I avoid voting for exactly this reason. I prefer to filter the noise myself by ignoring it over decreasing it for others, and the only reason for this is that I don't want to be penalized for it.


- I flagged one story in my time on HN (< 2 yrs). It was obvious spam (referrer included and went to a webstore; unrelated title).

- I see newer stories thanks to some chrome extensions showing a 2 column layout. I rarely upvote though as I feel I am too inexperienced to decide what others should find interesting.

- I upvote comments that made me learn something. I downvote "redditism", flaming etc.

Just as another data point.


It's ok to upvote something just because you found it interesting. Emphasis on you.


I heard about a guy getting hellbanned for flagging all but one of the "Steve Jobs is dead" stories on the day Steve Jobs died. Each time my finger hovers over the "flag" button I wonder ". . . is this really worth the hassle?" Then I close the tab and go off somewhere else.

(I've flagged probably 10 things total.)

EDIT: jlgreco corrects me. The guy I was thinking of was flag-banned, not hell-banned.


I know some people lost their ability to flag while doing exactly that (the 'flag' link is removed entirely when that happens, the removal of the ability isn't invisible to the user it happens to), but I am unaware of anybody being hellbanned for it.


I can no longer flag because I flagged every inappropriate political post on the front page for a couple days. (It was a pretty bad stretch). I knew it wouldn't help much but it made me feel better. As a result I was flag-banned.


I'm guessing that if you're banned from flagging, then the political posts weren't inappropriate, but your behaviour was.


Or it is just a crude "this person flagged too often" filter, and he was actually being helpful and was punished for it.


I used to check the New page for spam and content-free posts, and flag obvious stuff. Then one day I lost flagging.

I believe that if you flag an item that then becomes popular it counts against you. If you flag a story that has a strong voter-ring or sock-puppet gang then, guess what: You end up being on the losing end and the sock-puppets win.

Such is life.


I was flagbanned because I flag all the blatant content marketing posts. Of which there are many, so that likely tripped a switch.


I guess I was flag-banned. I can't see the flag link anywhere, and I seem to remember it was there before. Must be that one post recently where I expressed a libertarian political view :)


I wanted to do this for the google privacy settings change, did 4 links about it really need to be on the front page?


You should visit new and upvote the interesting links, and consider flagging the links that should not be here.

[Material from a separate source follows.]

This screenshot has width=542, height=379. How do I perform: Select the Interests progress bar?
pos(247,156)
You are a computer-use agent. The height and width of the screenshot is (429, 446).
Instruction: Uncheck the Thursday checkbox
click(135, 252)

If a submission is good I always upvote it.

I downvote quite often, but not for disagreement, only for comments that are not helpful to the discussion.

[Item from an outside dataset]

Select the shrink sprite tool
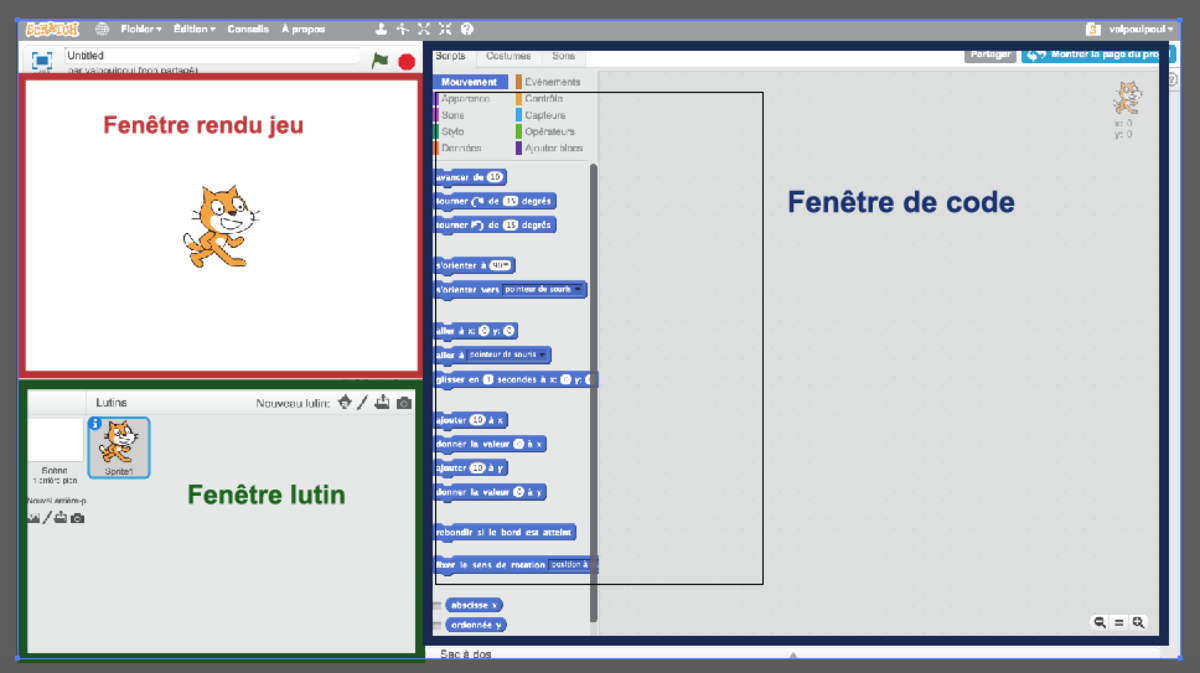This screenshot has height=673, width=1200. click(x=443, y=29)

HN would be better if more people used their tools.


You should visit new and upvote the interesting links, and consider flagging the links that should not be here.

Yeah, I know... I spend so much time on this site (it's my primary news feed) I really need to make more of an effort to do that.


Your HN behaviour is pretty much identical to mine. I rarely comment, I do occasionally but generally I skim through comments and upvote occasional comments I find interesting.


I flag when the story is deceitful or otherwise not a legitimate topic of discussion. I also rarely upvote stores, although I frequently up or down comments.


Yep, let's ignore the main issues raised by the post and have a meta discussion instead.

- Leftist orthodoxy (Keynesian good/Austrian bad, etc.) - Disappearing dissenters (HeckBanning, NegVotesToOblivion) - Apple the Immaculate (and Saint Jobs the Perfect) - All startups are equal (but YC's are more equaler than others)

Please HeckBan this and prove the points made about HN's accoustics and whatnot. Whatever you do, must not upArrow and offend the hive mind.


Your comment is badly written, and mostly free of meaningful content, but I don't want to downvote it because I feel that it would somehow be gratifying to you.


It's hell, not heck. What is this, preschool?


Same goes for me. I never downvote anyone and sometimes upvote comments that I strongly agree with.